I told my sister a while ago that I had an intense gut feeling that treating Tessa would painfully take more than one time.  I still have a lingering gut feeling that things will be extremely rough.  Moms know.  And at this point I stand as firmly in my faith as I ever did, but hearing from numerous people about “God’s plans” for my child and about how “He only gives the heaviest battles to those with the strongest shoulders” is just not enough right now.  It does not aid in our pain.  It does not mend the brokenness.  It hurts.  Phrases like this make me want to curse out religion, not rejoice. Because right now, no one can tell me that any universal plan is greater than our hurt.  Each and every night I ask for her to be healed, and I wholeheartedly trust that she will always be okay no matter what may happen. Therefore, I don’t need assurance that He is with us because I do believe it.  I also do not need to be reminded in every conversation that I have regarding Tessa.  What we really and truthfully need is a safety net to catch us when we feel like we are falling. We need open arms and ears and understanding hearts. This is as real as it gets. Sometimes cancer is just not going to go down without a full-blown war.
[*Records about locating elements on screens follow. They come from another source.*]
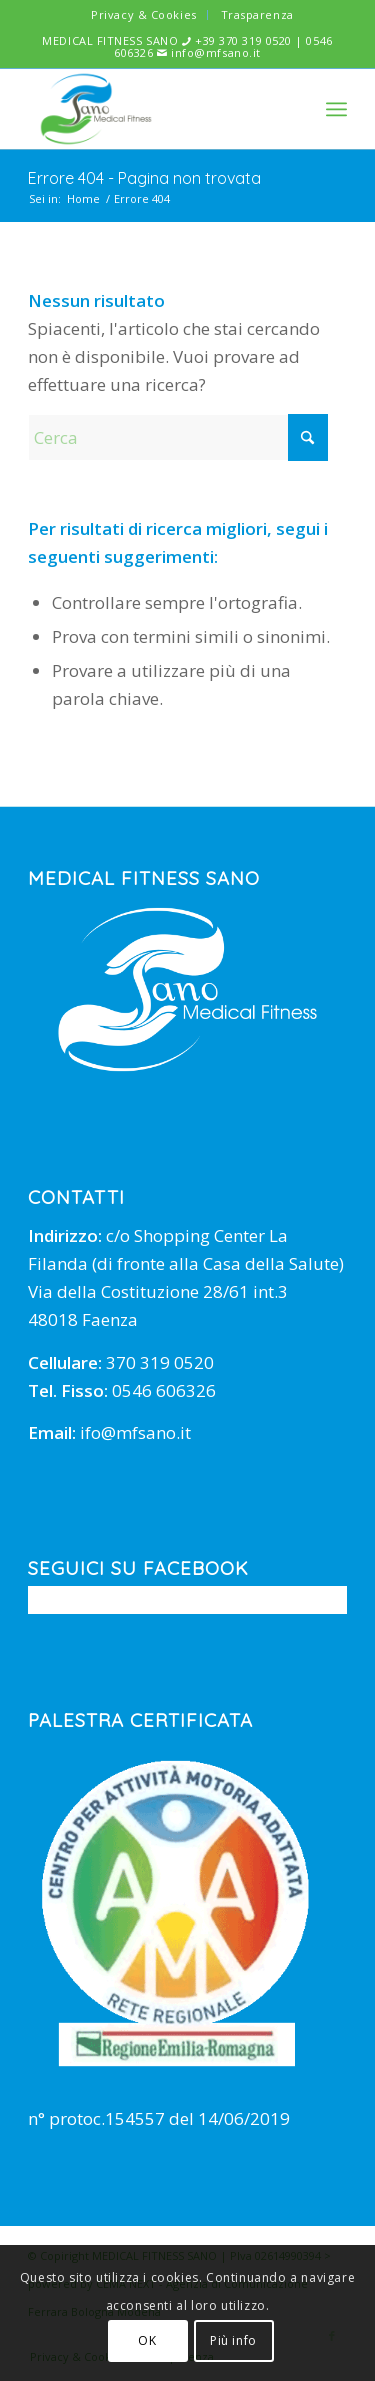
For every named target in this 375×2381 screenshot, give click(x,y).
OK (147, 2340)
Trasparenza (257, 14)
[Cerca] (178, 437)
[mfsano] (155, 109)
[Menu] (336, 109)
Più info (233, 2340)
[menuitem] (144, 15)
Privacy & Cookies (143, 14)
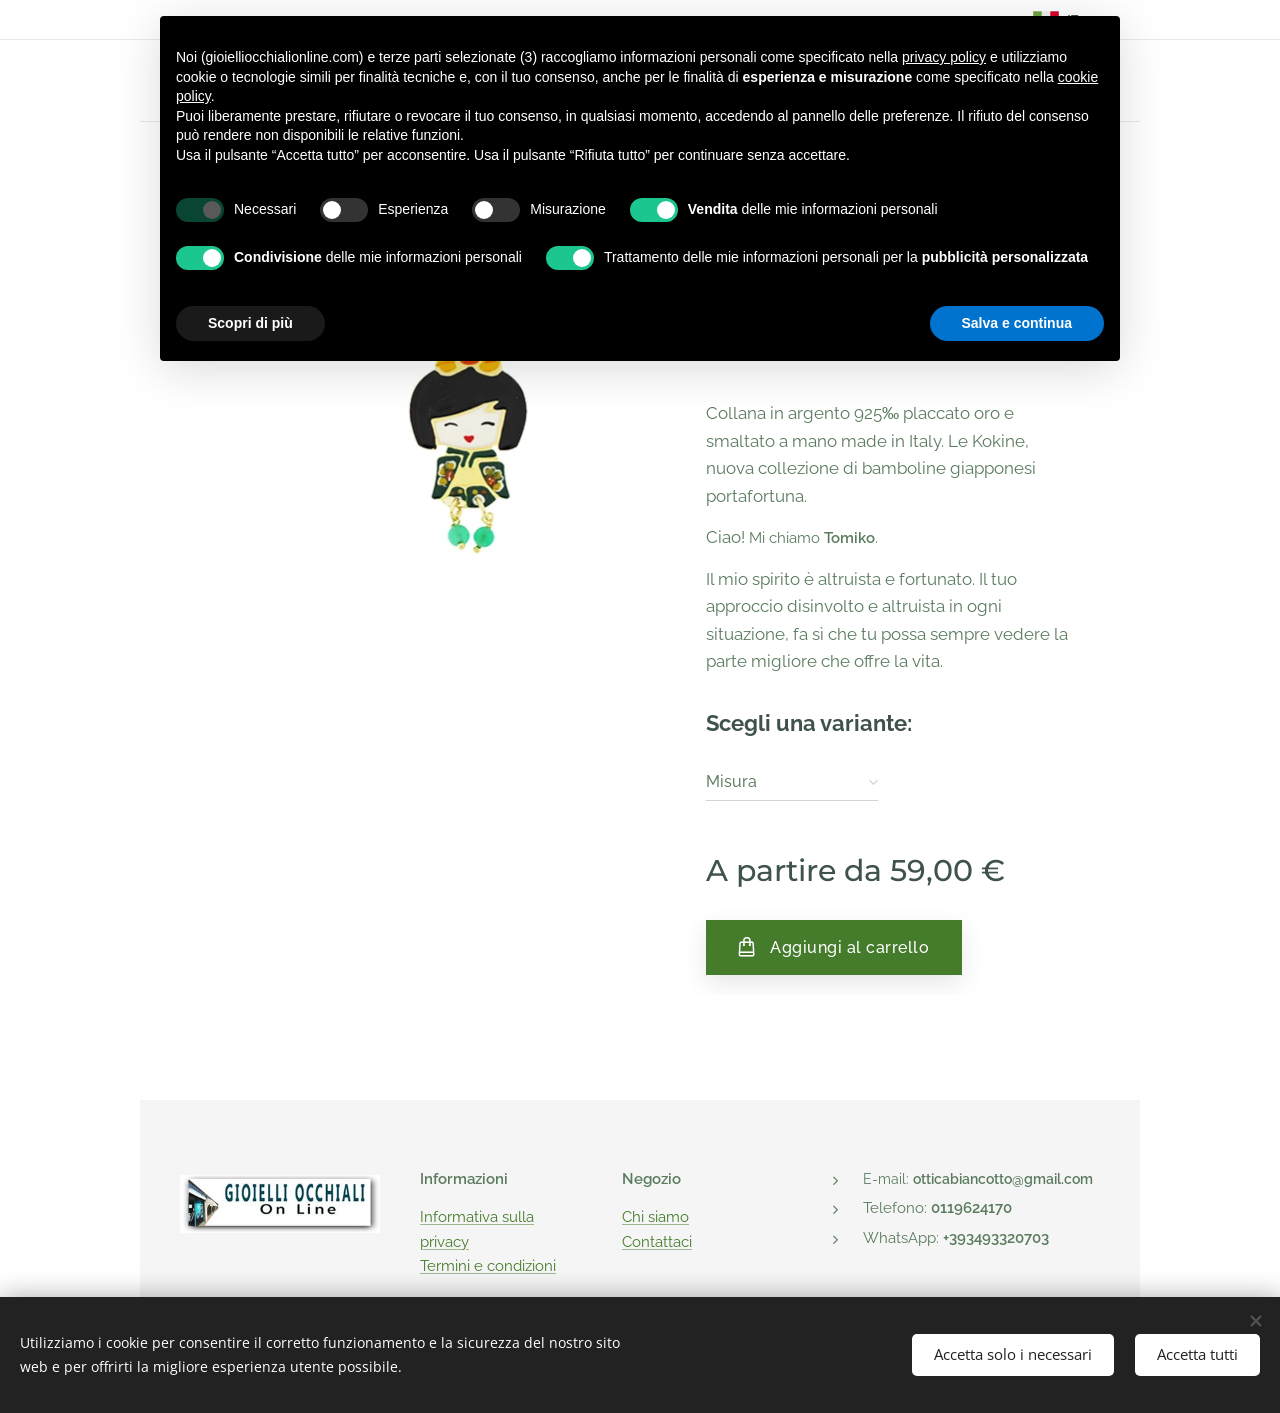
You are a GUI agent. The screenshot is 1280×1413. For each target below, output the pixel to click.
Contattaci (657, 1241)
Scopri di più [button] (250, 323)
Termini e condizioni (488, 1266)
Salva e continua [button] (1017, 323)
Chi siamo (655, 1217)
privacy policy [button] (944, 57)
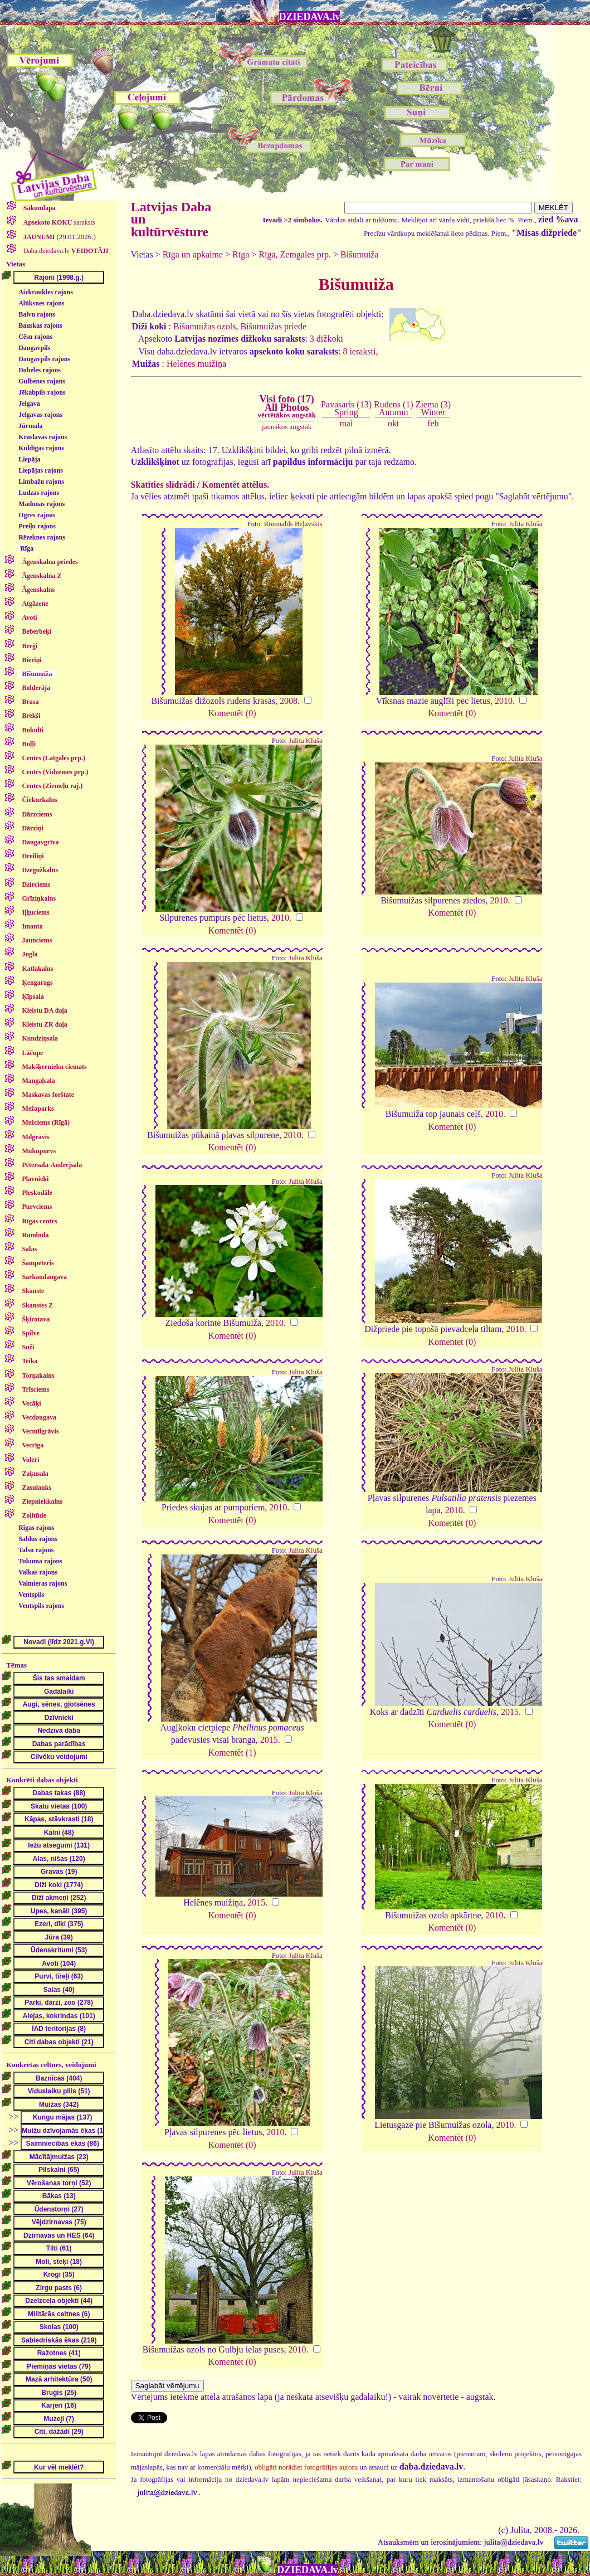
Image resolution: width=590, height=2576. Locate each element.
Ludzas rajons (38, 493)
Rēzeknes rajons (41, 537)
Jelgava (29, 403)
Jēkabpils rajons (41, 392)
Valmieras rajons (42, 1583)
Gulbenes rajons (41, 381)
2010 (504, 701)
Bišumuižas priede (273, 326)
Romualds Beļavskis (293, 524)
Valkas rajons (37, 1572)
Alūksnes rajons (41, 303)
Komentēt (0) (232, 713)
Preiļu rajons (37, 526)
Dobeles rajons (39, 370)
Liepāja (29, 459)
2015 (269, 1739)
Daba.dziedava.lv (65, 251)
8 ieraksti (359, 351)
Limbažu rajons (41, 481)
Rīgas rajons (36, 1528)
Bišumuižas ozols (204, 326)
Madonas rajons (41, 504)
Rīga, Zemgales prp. (295, 254)
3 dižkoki (326, 338)
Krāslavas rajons (42, 437)
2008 (289, 701)
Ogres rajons (36, 515)
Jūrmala (30, 426)
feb (432, 423)
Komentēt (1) (232, 1752)
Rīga (26, 548)
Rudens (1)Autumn (393, 408)
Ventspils (31, 1594)
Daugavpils (34, 348)
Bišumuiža (359, 254)
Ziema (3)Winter (433, 408)
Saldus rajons (37, 1539)
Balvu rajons (36, 314)
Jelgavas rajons (40, 415)
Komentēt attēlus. (235, 484)
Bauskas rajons (40, 325)
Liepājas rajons (40, 470)
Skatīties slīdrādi (163, 484)
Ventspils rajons (41, 1606)
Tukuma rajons (40, 1561)
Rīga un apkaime (193, 254)
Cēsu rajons (35, 337)
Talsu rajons (35, 1550)
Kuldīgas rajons (41, 448)
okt (393, 423)
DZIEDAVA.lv (309, 16)
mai (346, 423)
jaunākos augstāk (286, 426)
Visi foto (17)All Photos (287, 406)
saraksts (58, 222)
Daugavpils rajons (44, 359)
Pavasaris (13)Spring (346, 408)
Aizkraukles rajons (45, 292)
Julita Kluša (526, 524)
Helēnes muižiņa (196, 363)
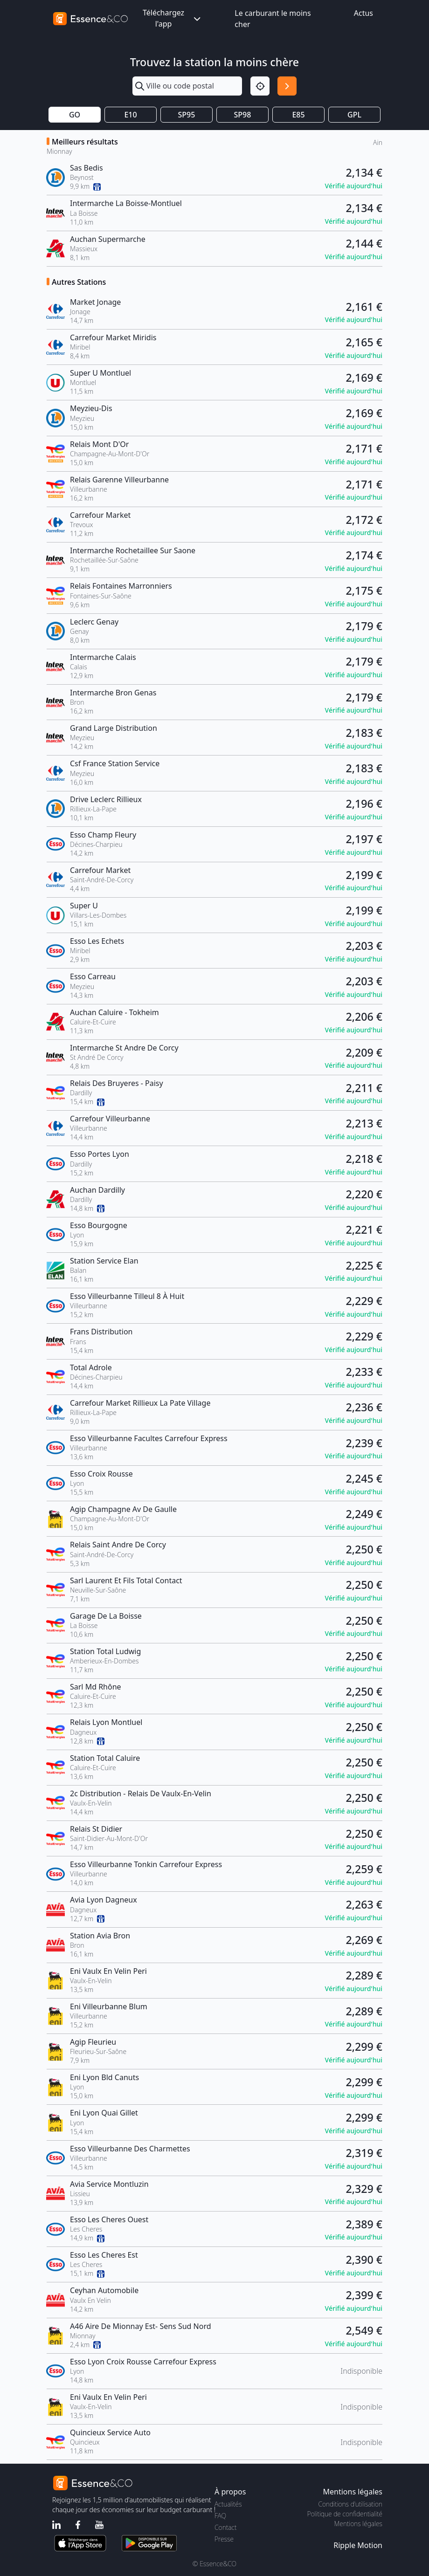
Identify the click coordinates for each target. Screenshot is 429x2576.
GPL (354, 115)
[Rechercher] (287, 86)
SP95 (186, 115)
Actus (363, 13)
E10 (130, 115)
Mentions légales (358, 2523)
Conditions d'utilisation (350, 2504)
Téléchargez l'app (172, 18)
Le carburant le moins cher (273, 18)
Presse (224, 2539)
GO (74, 115)
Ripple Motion (357, 2545)
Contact (225, 2527)
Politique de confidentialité (344, 2513)
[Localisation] (260, 86)
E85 (298, 115)
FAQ (220, 2515)
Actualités (228, 2504)
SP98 (242, 115)
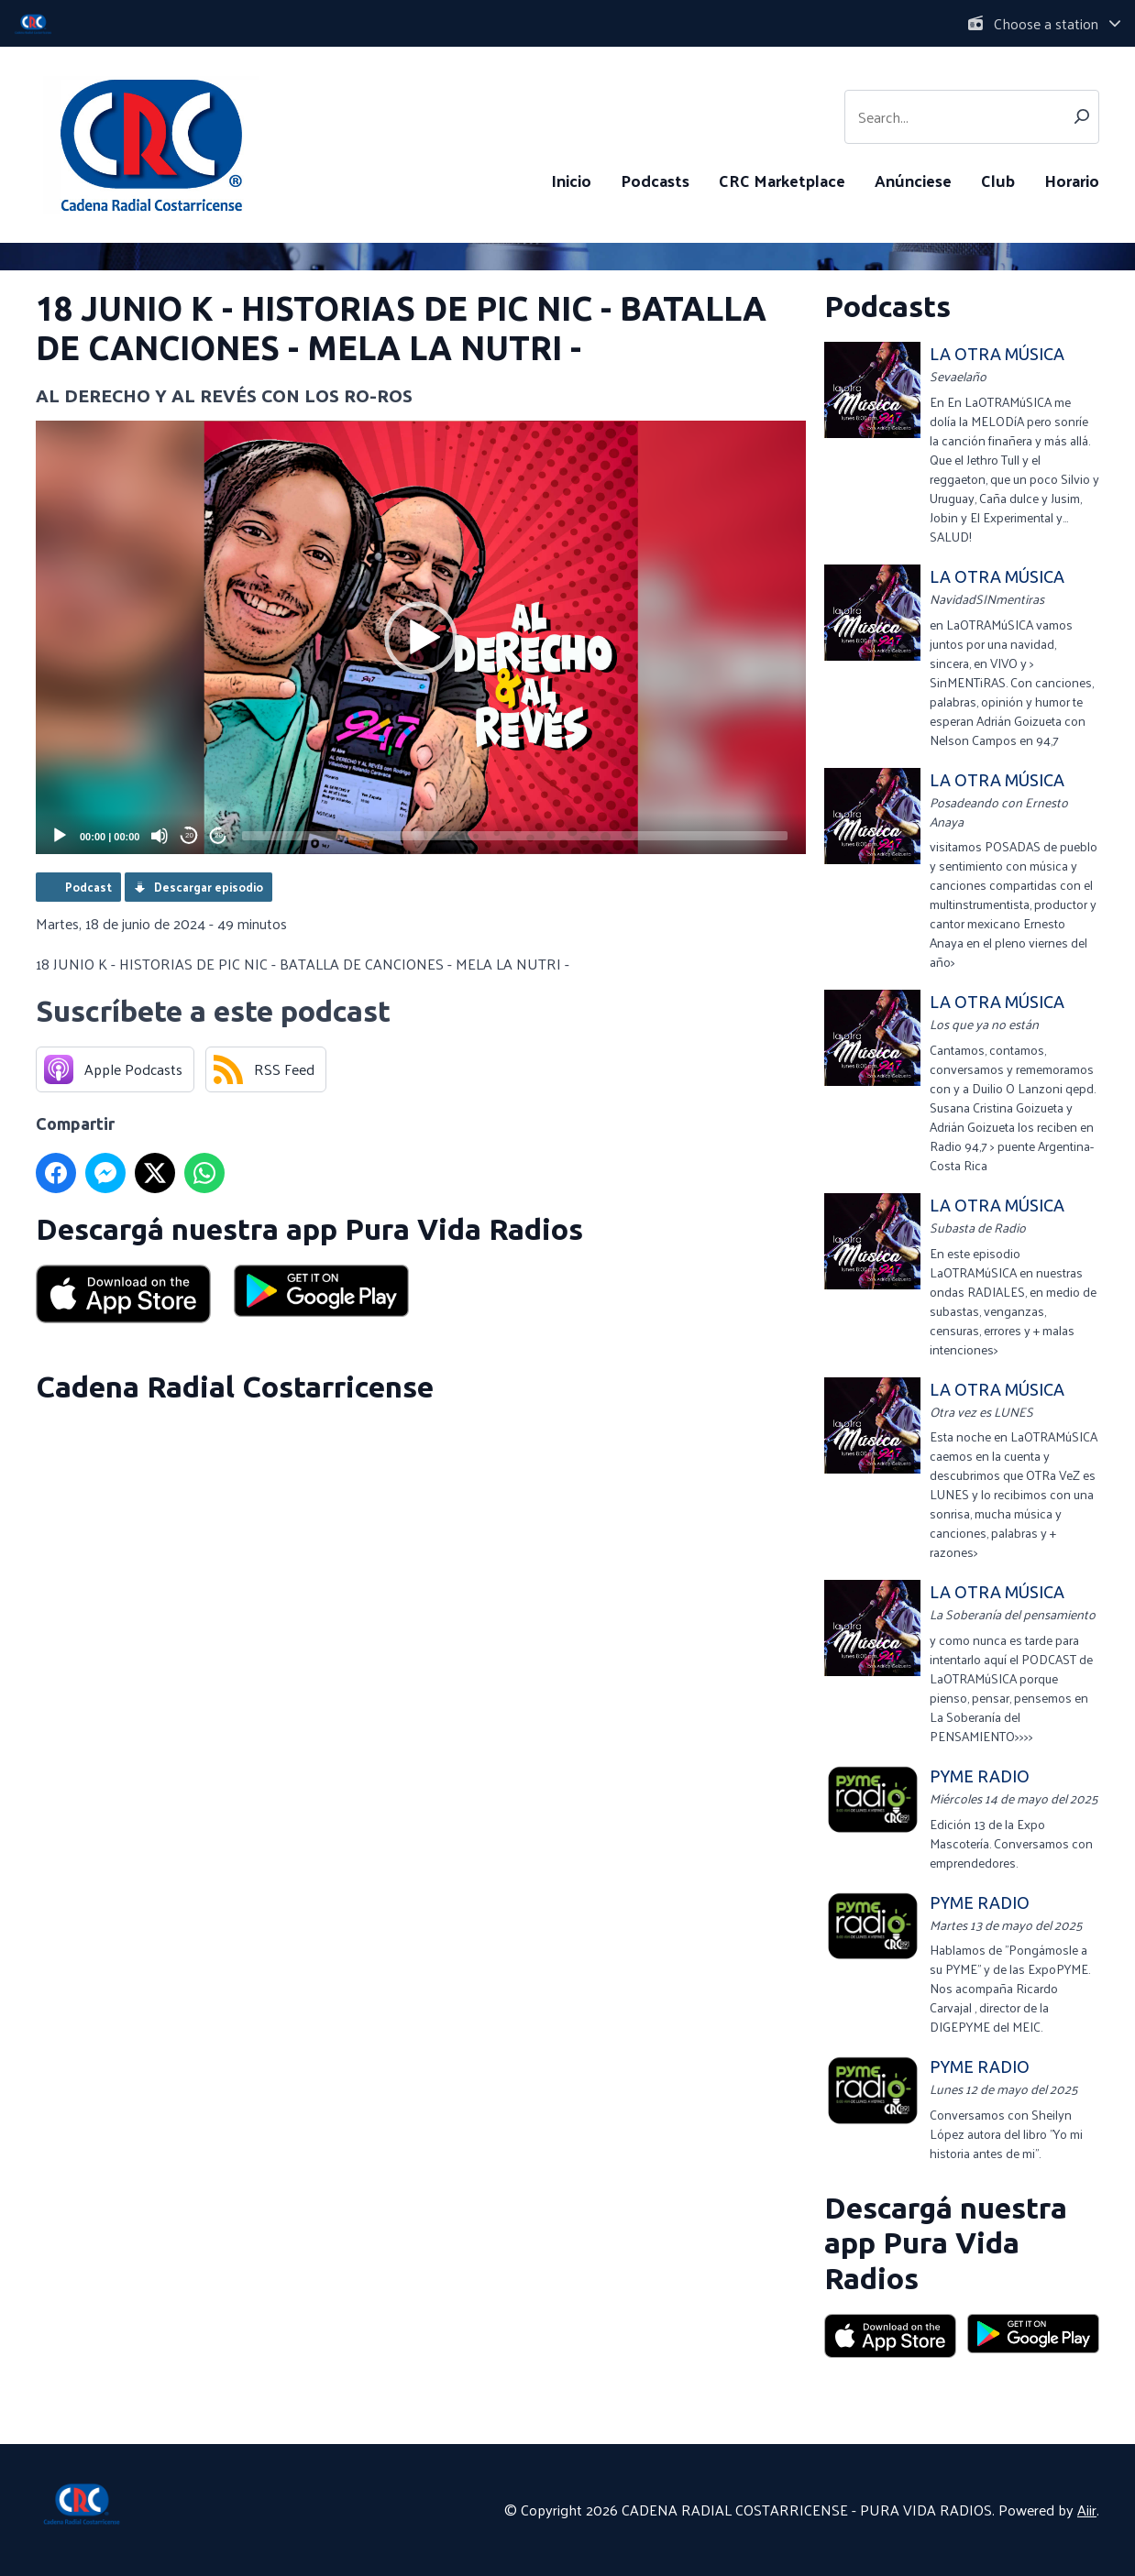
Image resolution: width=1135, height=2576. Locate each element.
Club (998, 180)
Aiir (1086, 2509)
Today and each day she is brightly spirited and feeling great.  That is what makes this news exceptionally difficult.  I am thankful for her otherwise healthy self and her beautiful smile that lights up our whole house.  Although we are not at peace with these circumstances, we are not backing down.  We will carry on her fight.  Her day is coming.

If anyone knows the way to a miracle, we would gladly take directions.